§ **Task directions**: Print verbatim the lines from the beginning of the entries through the line containing "You are a computer-use agent.", both ends included. Pictures should be left out.

§ **Stored records**:

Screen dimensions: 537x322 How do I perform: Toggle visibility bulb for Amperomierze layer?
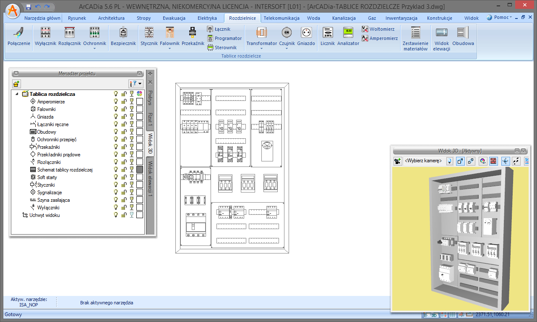(116, 102)
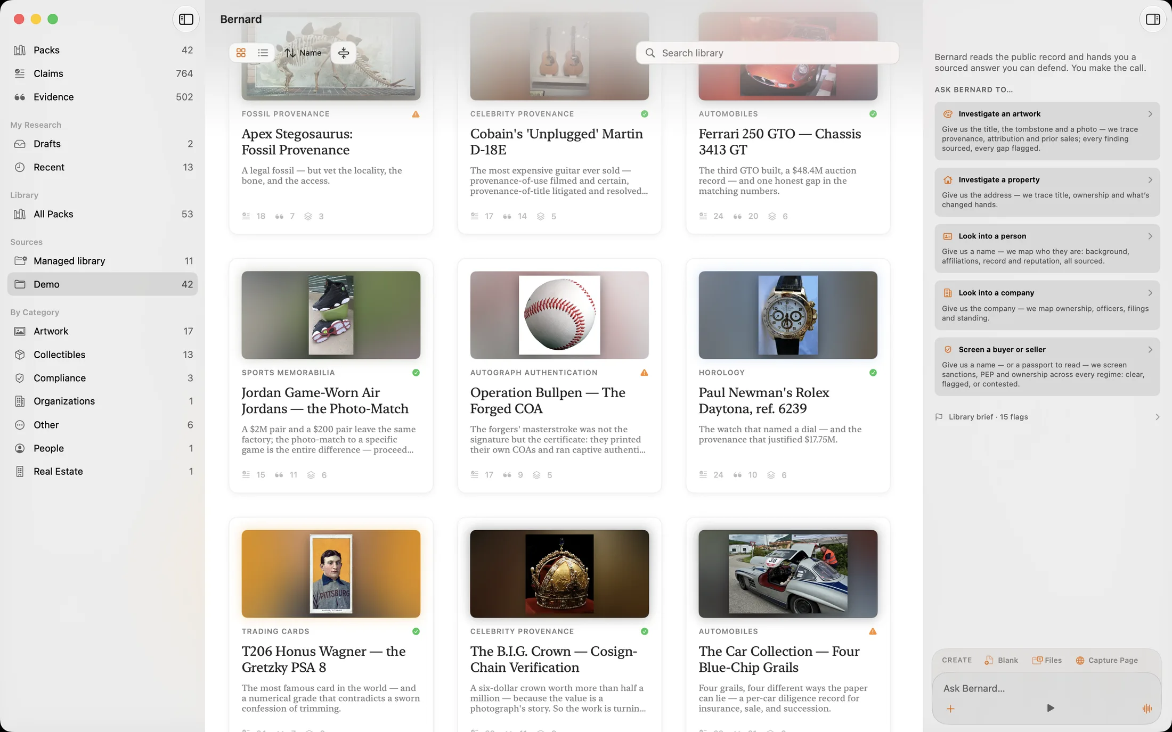This screenshot has height=732, width=1172.
Task: Click the Screen a buyer or seller shield icon
Action: coord(948,350)
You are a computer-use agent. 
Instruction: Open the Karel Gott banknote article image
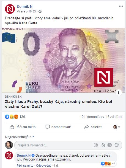(x=64, y=60)
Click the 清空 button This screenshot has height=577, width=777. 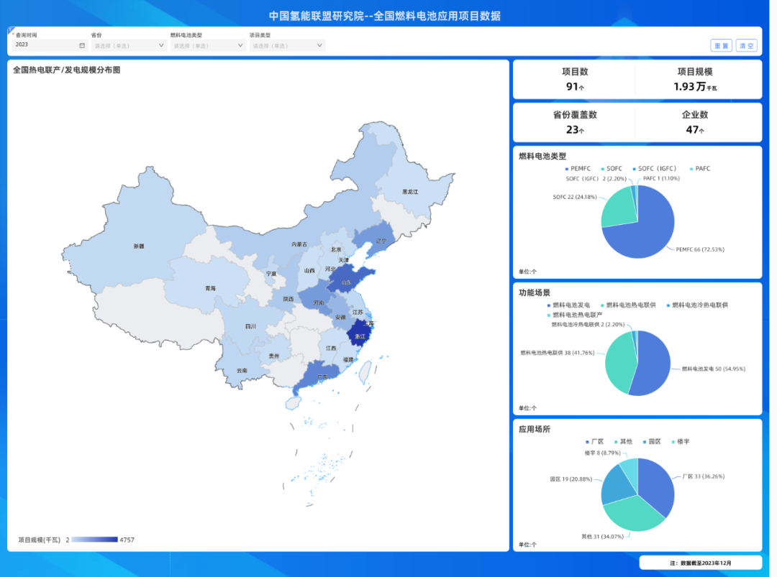pyautogui.click(x=746, y=45)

§ **Reply to the task**:
Screen dimensions: 537x322 How do I perform: Toggle visibility bulb for Amperomierze layer?
(116, 102)
This screenshot has height=732, width=1172.
Task: Click the Screen a buyer or seller shield icon
Action: coord(948,350)
You are a computer-use agent. 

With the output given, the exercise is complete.